Generating human motion

Animation of 3D humans today is mostly achieved through motion capture (mocap) or hand animation. We envision a very different world in which animation is ubiquitous, on demand, and in context. We are developing the datasets and methods to enable generation of 3D human motion with the goal of making the generated movement indistinguishable from that of real humans. To that end, we focus on several key challenges:

Motion from text: Given a textual description of a human behavior, the goal is to generate the 3D motion that matches the description. TEMOS [] is the first text-conditioned generative model to encode and decode full motions using a variational auto-econding approach based on transformers. TEMOS has been highly influential in driving the field. We leverage TEMOS to encode language and human motion into a cross-modal embedding space. We leverage this in TMR [] to enable zero-shot retrieval of 3D motions from a mocap dataset based on text descriptions.

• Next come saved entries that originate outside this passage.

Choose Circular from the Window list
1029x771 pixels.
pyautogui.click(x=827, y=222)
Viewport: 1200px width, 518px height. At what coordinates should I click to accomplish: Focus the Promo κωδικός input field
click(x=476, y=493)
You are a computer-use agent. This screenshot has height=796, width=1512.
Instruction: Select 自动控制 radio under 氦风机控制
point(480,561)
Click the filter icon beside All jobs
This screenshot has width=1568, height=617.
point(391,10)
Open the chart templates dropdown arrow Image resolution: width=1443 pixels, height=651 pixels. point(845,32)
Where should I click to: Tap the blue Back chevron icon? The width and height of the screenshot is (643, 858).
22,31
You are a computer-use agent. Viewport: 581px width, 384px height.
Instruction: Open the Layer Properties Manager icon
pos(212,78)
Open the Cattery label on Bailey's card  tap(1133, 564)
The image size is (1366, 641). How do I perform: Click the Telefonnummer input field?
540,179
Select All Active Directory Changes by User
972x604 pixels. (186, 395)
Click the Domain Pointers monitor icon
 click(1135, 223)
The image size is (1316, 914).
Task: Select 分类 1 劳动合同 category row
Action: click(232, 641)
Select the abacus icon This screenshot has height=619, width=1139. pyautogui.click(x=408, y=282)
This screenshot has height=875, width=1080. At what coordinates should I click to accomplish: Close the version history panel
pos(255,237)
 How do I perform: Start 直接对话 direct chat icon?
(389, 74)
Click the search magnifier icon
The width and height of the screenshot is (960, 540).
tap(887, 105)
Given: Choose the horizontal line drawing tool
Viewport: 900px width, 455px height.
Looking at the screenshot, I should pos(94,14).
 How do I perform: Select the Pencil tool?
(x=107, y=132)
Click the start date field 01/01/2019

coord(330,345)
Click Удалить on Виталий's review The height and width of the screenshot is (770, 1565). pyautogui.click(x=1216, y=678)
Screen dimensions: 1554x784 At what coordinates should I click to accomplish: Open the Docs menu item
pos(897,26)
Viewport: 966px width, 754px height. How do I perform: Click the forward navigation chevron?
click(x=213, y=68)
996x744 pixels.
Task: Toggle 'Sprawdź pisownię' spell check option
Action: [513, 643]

Motions in scenes with contact: Human movements always occur in the context of the scene, the objects in it, and the goals of the agent. To generate such human-object interaction, we developed GOAL [], the first generative model of full-body motion and grasping. It exploits two networks, one that generates a pose of the body and hand that grasps a given object and a second that generates movement from a starting pose to this goal pose. GraspXL [] focuses on generating hand object interaction at scale by leveraging a policy learning framework that leverages physics simulation and reinforcement learning. WANDR [] uses a conditional Variational AutoEncoder to generate realistic motion of human avatars that navigate towards an arbitrary goal location and reach for it. It is the first human motion generation model that is driven by an active feedback loop learned purely from data, without any extra steps of reinforcement learning (RL). With MIME [] we take the novel approach that flips the problem around by generating the scene based on the human movement. Given 3D movement, we automatically infer the layout of 3D furniture that is consistent with the movement. This enables us to generate novel synthetic training data at scale.

Emotional face, hand, and body movement: We move our bodies and faces to communicate and with EMAGE [] and AMUSE [], we explore the generation of full-body movement from audio. To do so, we created a novel dataset of full-body movements in SMPL-X format together with diverse emotional speech. Additionally, we train EMOTE [] to provide facial animation with editable emotion control.